■ **REQUEST**: Copy out each of the records below word for word, keeping every line in its original order.

■ **DATASET RECORDS**:
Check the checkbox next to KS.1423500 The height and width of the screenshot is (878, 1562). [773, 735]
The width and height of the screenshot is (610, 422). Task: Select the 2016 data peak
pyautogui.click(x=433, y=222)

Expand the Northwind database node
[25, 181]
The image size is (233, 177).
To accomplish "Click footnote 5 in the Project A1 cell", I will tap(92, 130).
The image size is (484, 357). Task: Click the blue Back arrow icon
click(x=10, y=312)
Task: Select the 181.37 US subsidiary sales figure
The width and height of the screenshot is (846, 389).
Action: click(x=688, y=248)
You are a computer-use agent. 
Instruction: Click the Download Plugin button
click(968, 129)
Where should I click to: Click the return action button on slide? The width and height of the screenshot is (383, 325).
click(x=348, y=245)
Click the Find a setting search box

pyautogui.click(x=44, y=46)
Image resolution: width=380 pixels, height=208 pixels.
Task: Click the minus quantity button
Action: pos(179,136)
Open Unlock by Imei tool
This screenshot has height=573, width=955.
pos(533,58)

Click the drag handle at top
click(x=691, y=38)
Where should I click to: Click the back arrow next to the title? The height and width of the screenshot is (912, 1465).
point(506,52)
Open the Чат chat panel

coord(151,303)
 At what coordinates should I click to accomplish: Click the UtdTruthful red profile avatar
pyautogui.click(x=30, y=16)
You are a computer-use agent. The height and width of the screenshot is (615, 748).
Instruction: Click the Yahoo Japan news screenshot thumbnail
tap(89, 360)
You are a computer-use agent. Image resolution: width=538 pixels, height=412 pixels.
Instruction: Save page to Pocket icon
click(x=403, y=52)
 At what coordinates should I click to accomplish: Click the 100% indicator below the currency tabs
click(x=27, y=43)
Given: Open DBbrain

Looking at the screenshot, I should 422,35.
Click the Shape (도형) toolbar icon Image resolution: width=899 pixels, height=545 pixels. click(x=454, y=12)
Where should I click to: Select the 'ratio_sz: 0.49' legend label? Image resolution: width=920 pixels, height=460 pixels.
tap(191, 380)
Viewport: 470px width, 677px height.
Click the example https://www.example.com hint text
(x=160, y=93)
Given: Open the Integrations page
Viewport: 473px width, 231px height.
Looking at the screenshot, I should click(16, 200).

■ **COMPLETED EXERCISE**:
Check the checkbox next to KS.1423500 The height and width of the screenshot is (878, 1562). [773, 735]
The width and height of the screenshot is (610, 422). Task: Select the 2016 data peak
pyautogui.click(x=433, y=222)

Expand the Northwind database node
[25, 181]
The image size is (233, 177).
To accomplish "Click footnote 5 in the Project A1 cell", I will tap(92, 130).
The image size is (484, 357). Task: Click the blue Back arrow icon
click(x=10, y=312)
Task: Select the 181.37 US subsidiary sales figure
The width and height of the screenshot is (846, 389).
Action: click(x=688, y=248)
You are a computer-use agent. 
Instruction: Click the Download Plugin button
click(968, 129)
Where should I click to: Click the return action button on slide? The width and height of the screenshot is (383, 325).
click(x=348, y=245)
Click the Find a setting search box

pyautogui.click(x=44, y=46)
Image resolution: width=380 pixels, height=208 pixels.
Task: Click the minus quantity button
Action: pos(179,136)
Open Unlock by Imei tool
This screenshot has height=573, width=955.
pos(533,58)

Click the drag handle at top
click(x=691, y=38)
Where should I click to: Click the back arrow next to the title? The height and width of the screenshot is (912, 1465).
point(506,52)
Open the Чат chat panel

coord(151,303)
 At what coordinates should I click to accomplish: Click the UtdTruthful red profile avatar
pyautogui.click(x=30, y=16)
You are a computer-use agent. The height and width of the screenshot is (615, 748).
Instruction: Click the Yahoo Japan news screenshot thumbnail
tap(89, 360)
You are a computer-use agent. Image resolution: width=538 pixels, height=412 pixels.
Instruction: Save page to Pocket icon
click(x=403, y=52)
 At what coordinates should I click to accomplish: Click the 100% indicator below the currency tabs
click(x=27, y=43)
Given: Open DBbrain

Looking at the screenshot, I should 422,35.
Click the Shape (도형) toolbar icon Image resolution: width=899 pixels, height=545 pixels. click(x=454, y=12)
Where should I click to: Select the 'ratio_sz: 0.49' legend label? Image resolution: width=920 pixels, height=460 pixels.
tap(191, 380)
Viewport: 470px width, 677px height.
Click the example https://www.example.com hint text
(x=160, y=93)
Given: Open the Integrations page
Viewport: 473px width, 231px height.
Looking at the screenshot, I should click(16, 200).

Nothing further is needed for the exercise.